Convert everything in the records below, from the line containing "Open the Ruta mode dropdown" down to the line containing "will pyautogui.click(x=684, y=69).", into a JSON list of strings with one string per line and blank lines omitted.
====== Records for processing
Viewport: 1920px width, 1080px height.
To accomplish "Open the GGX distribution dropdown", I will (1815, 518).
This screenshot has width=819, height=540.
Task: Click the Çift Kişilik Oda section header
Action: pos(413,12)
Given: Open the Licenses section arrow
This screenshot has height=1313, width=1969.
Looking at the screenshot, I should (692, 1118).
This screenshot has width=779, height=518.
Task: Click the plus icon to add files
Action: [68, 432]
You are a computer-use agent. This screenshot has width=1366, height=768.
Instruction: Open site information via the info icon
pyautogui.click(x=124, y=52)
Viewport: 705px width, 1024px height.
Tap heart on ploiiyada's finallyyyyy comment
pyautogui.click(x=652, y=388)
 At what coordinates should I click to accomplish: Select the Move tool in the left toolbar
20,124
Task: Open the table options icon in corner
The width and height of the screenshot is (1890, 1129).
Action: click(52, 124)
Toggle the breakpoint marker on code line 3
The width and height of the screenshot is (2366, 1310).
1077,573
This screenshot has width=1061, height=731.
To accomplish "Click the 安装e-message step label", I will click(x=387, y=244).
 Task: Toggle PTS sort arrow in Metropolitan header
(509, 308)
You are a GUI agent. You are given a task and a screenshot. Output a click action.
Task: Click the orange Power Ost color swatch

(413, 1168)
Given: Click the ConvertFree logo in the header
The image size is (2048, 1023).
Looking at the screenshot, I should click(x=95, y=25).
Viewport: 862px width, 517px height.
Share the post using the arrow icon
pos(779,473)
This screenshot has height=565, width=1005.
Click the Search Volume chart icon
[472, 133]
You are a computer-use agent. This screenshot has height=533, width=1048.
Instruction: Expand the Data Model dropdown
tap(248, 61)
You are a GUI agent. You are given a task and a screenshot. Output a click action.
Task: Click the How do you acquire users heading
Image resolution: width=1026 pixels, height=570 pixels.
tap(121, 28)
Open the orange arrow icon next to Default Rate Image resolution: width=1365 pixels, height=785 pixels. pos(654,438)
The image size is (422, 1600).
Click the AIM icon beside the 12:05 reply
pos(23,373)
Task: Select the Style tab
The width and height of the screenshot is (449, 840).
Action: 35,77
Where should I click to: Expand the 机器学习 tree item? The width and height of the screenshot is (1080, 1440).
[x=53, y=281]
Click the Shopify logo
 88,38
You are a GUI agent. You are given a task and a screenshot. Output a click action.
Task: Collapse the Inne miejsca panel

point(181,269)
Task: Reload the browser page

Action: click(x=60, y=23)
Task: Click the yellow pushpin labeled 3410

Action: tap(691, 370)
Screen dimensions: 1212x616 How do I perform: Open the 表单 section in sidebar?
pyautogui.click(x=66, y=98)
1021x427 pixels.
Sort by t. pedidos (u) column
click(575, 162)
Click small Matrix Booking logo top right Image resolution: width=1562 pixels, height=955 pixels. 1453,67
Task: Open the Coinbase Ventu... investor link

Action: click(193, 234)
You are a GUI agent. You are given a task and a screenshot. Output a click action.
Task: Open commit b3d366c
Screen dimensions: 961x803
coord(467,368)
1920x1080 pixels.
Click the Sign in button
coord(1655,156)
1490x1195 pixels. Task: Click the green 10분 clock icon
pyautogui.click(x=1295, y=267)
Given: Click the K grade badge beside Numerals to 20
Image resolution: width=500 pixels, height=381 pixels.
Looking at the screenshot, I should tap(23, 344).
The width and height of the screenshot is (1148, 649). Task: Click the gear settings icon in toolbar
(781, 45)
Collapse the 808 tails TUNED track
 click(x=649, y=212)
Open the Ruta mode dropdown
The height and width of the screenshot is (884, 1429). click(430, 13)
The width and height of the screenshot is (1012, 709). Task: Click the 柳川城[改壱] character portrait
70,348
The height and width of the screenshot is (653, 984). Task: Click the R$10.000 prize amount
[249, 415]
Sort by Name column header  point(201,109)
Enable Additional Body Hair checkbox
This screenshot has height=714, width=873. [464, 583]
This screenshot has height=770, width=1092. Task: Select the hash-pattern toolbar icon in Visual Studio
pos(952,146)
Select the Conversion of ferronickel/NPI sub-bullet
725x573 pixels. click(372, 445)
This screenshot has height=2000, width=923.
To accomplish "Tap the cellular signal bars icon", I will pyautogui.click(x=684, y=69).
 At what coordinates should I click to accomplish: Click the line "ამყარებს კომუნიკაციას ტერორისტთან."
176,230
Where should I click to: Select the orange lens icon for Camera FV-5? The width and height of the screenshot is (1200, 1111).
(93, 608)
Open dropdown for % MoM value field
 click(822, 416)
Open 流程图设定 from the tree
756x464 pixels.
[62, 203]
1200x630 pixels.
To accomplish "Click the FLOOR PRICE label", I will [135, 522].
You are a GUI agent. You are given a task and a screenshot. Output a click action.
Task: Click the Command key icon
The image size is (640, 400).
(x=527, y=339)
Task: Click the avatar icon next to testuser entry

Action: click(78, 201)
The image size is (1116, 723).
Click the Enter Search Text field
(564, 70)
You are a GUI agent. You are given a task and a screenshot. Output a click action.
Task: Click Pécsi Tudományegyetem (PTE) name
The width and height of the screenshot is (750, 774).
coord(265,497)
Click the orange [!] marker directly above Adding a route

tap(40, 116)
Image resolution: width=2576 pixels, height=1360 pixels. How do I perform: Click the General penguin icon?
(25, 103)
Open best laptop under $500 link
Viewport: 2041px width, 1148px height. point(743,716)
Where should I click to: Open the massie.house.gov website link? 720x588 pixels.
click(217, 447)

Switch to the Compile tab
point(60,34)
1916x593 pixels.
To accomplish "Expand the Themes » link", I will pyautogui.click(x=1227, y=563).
============
Answer to this problem:
[
  "Open the Ruta mode dropdown",
  "The height and width of the screenshot is (884, 1429). click(430, 13)",
  "The width and height of the screenshot is (1012, 709). Task: Click the 柳川城[改壱] character portrait",
  "70,348",
  "The height and width of the screenshot is (653, 984). Task: Click the R$10.000 prize amount",
  "[249, 415]",
  "Sort by Name column header  point(201,109)",
  "Enable Additional Body Hair checkbox",
  "This screenshot has height=714, width=873. [464, 583]",
  "This screenshot has height=770, width=1092. Task: Select the hash-pattern toolbar icon in Visual Studio",
  "pos(952,146)",
  "Select the Conversion of ferronickel/NPI sub-bullet",
  "725x573 pixels. click(372, 445)",
  "This screenshot has height=2000, width=923.",
  "To accomplish \"Tap the cellular signal bars icon\", I will pyautogui.click(x=684, y=69)."
]